* Start Extracted material *
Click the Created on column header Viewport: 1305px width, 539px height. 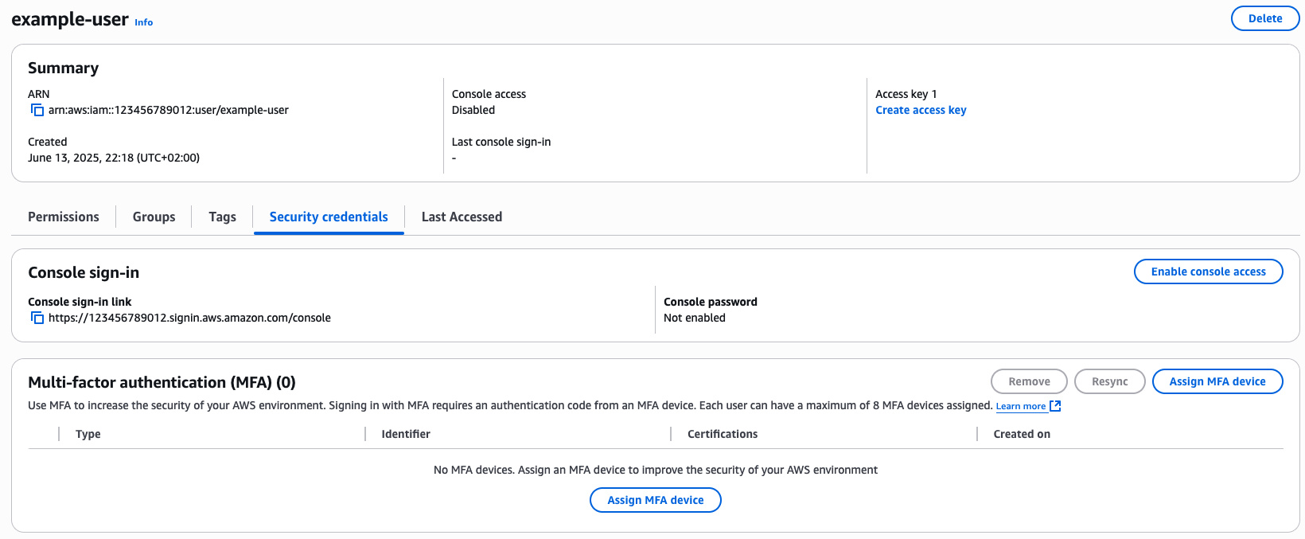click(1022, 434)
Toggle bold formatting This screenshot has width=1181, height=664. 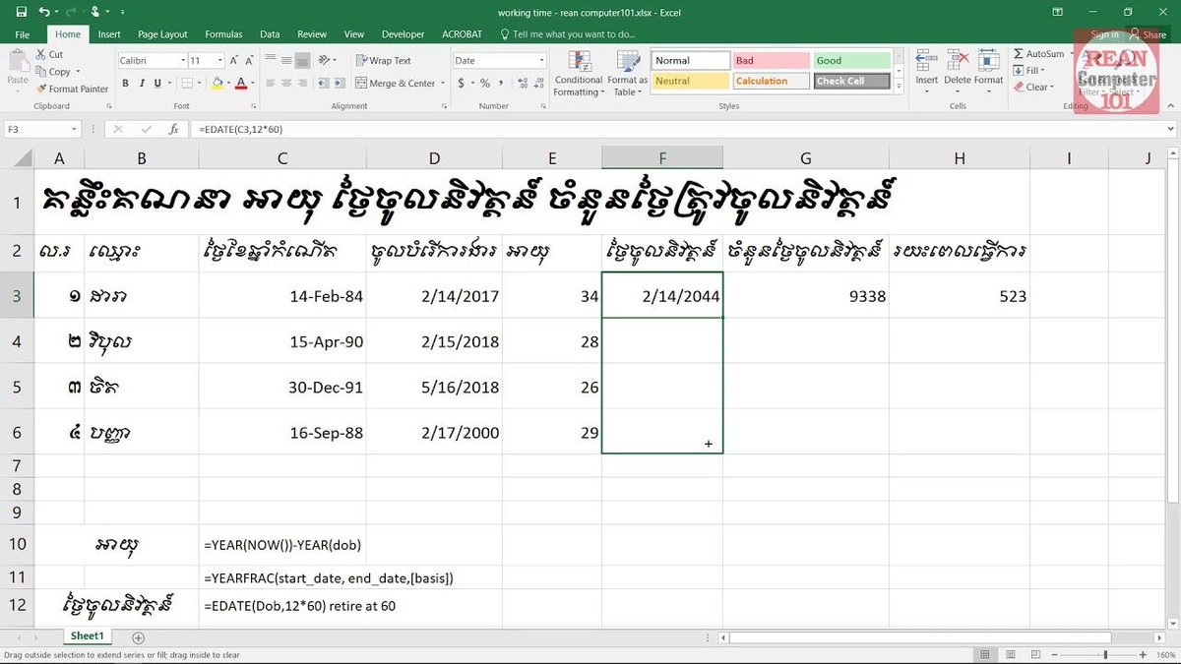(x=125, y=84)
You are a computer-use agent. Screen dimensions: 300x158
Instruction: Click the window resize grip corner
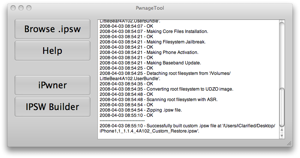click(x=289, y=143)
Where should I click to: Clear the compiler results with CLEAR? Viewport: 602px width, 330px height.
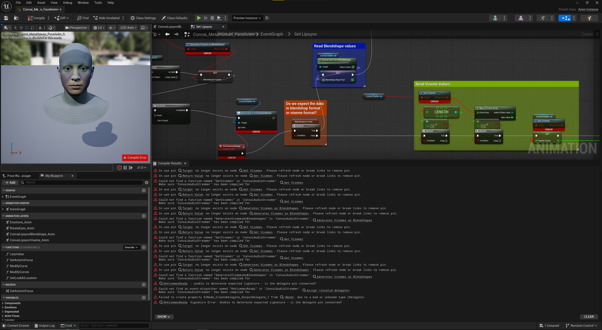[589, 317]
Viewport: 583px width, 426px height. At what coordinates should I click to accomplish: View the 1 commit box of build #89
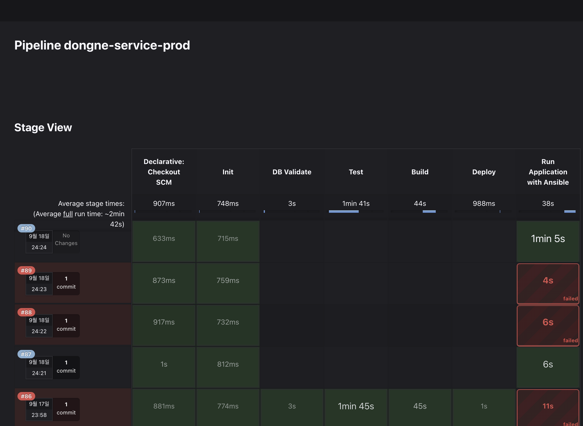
* End Extracted material *
Task goal:
Copy out the records word for word, from the line containing "Where should I" through the end of the records, both ends included. Leave the pictures out.

Exercise result:
Where should I click to: Clear the compiler results with CLEAR? Viewport: 602px width, 330px height.
[589, 317]
Viewport: 583px width, 426px height. At what coordinates should I click to accomplish: View the 1 commit box of build #89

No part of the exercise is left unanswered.